In CIO magazine online, Rich Levin writes that:
"Today there's a bumper crop of worthy Office alternatives... None of this has been missed by Microsoft, which debuted a revamped Office Professional 2007 last year in an effort to clearly differentiate its cash cow from the bulging mass of Office me-toos, and now is promising a new version that's cloud-enabled. But the new Office user experience, "the Ribbon," is likely responsible for driving once-devoted users into the arms of alternatives."
I've always thought the interface changes for Office 2007 was a stroke of genius by Microsoft, but I guess we will never know if this was genuine attempt to improve and innovate, or just pointed-headed marketing strategy to block the copy cats.
Levin goes on to suggest a bunch of word processing/office suite alternatives, which includes the obvious ones like Open Office, Google Docs and Zoho but also:
- ThinkFree - I reviewed back in 2007 and like it, but was then disappointed to find Bigpond cut a deal to redirect Australian users to their own white label version.
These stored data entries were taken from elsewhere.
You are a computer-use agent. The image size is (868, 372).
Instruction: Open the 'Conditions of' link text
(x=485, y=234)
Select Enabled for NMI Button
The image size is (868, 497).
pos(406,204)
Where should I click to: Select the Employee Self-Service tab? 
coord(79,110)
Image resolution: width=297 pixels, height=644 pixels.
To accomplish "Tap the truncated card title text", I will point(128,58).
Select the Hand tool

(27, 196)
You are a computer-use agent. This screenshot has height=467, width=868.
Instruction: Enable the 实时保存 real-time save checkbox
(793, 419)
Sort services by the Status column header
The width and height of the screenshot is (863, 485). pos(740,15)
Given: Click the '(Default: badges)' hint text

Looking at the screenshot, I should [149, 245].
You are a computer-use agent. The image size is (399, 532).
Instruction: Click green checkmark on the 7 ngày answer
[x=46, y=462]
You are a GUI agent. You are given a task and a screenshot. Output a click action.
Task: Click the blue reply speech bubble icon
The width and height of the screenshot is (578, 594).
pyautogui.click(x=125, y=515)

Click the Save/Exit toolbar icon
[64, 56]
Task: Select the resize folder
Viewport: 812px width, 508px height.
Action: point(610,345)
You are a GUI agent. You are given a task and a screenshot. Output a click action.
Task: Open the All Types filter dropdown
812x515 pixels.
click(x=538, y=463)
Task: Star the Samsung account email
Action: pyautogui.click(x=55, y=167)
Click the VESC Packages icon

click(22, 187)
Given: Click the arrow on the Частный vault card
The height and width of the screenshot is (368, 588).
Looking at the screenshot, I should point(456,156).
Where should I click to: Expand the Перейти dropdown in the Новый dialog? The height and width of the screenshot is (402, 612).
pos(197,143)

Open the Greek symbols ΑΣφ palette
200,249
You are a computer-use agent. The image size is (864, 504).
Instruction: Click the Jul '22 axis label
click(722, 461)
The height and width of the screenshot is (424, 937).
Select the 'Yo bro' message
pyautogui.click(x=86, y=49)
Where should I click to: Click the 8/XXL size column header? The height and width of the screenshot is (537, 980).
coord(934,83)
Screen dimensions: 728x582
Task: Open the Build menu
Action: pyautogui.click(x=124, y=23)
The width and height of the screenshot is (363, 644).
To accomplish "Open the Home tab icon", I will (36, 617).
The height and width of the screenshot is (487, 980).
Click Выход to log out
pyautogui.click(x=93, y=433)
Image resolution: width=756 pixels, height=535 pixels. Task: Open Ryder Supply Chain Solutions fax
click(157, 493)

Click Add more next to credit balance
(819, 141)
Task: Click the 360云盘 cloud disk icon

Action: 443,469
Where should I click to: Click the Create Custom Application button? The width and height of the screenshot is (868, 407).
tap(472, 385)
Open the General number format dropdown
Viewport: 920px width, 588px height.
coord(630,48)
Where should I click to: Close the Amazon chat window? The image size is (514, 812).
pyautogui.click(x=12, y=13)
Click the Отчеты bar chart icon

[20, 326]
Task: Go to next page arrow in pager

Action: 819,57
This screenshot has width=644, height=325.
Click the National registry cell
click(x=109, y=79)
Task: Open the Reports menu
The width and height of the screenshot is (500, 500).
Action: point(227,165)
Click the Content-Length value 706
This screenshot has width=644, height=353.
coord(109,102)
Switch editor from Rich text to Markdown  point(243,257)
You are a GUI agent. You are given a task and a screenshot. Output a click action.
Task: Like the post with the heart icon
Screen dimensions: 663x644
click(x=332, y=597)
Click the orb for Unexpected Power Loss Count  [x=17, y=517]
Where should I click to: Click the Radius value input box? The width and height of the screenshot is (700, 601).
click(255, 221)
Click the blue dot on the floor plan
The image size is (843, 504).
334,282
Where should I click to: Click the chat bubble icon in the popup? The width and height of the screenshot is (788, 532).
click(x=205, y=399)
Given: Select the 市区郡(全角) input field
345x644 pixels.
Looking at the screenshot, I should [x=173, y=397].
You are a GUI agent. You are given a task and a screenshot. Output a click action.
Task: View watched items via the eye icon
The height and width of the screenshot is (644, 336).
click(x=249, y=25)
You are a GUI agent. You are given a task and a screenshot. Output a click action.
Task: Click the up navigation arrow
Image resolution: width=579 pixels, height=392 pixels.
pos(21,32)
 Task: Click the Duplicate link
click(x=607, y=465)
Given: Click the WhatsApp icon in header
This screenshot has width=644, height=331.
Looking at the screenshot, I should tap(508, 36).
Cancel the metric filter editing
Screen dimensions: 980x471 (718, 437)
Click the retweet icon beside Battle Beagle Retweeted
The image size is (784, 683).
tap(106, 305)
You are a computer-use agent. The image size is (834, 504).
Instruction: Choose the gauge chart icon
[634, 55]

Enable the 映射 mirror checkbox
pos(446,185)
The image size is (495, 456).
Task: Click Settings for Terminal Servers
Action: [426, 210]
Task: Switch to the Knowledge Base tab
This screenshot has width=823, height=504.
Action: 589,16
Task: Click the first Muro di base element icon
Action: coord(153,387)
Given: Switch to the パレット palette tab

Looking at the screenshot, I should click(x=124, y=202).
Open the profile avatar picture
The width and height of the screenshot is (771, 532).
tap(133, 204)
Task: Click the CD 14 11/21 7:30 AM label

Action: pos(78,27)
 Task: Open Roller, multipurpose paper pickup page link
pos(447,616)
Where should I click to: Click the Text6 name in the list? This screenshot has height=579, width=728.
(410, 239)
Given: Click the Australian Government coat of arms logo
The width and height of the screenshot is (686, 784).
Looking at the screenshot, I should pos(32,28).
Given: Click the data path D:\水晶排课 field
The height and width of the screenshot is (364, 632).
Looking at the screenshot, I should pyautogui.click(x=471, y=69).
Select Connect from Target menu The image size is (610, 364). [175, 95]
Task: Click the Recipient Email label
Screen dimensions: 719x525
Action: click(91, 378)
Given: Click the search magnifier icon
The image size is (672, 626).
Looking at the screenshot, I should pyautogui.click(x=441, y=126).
I'm not a Bigpond customer anymore, so I can access the ThinkFree Web-site again!
- Adobe's Flash-based Buzzword was a new one for me, but after a brief play I found that while it had pretty interface, as an application it only offers very basic functionality and unfortunately it is quite slow (over my connection at least).
- I did laugh at the 'classic' menus plugin for Office 2007, if you really can't get your head around the ribbon (its really not that hard!).
I also saw today talk of a Windows version of KOffice, but it looks a long way off.
Still, I think the scope of the examples are quite limited. Into this mix I would also add WYSIWYG editors in Web-applications, like Wikis. Not that I would rate them as particularly mature at this stage, but as Sam Lawrence has proposed in the past, the office suite concept itself is stuck in the old siloed productivity paradigm.
And what about outlining and note taking tools like Treepad and Evernote. All offer rich text editing capabilities. Actually, in this area I think Windows Live Writer (a thick-client blog editor) excels beyond any other Web-based text editor I've seen.
All this got me thinking today that even in this world of Web 2.0, compatible file formats just don't seem to be enough. I wonder when will we see a better separation of data from the editing applications we use, so it becomes a question of which tool do you use when and where, rather than which do you use full stop. Even for me, the wiki paradigm is limited because it still requires me to go *there* to work.
How are using Office alternatives to get work done?